● **Items in a dataset**
++++
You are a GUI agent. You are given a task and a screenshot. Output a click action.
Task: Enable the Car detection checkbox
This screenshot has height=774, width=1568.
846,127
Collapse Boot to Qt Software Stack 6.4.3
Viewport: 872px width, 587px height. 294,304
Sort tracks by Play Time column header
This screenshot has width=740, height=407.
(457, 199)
++++
● **Short problem**
Rewrite all of the items above, changing "checkbox" to "check box" and leaving everything else unchanged.

● **Task output**
You are a GUI agent. You are given a task and a screenshot. Output a click action.
Task: Enable the Car detection check box
This screenshot has height=774, width=1568.
846,127
Collapse Boot to Qt Software Stack 6.4.3
Viewport: 872px width, 587px height. 294,304
Sort tracks by Play Time column header
This screenshot has width=740, height=407.
(457, 199)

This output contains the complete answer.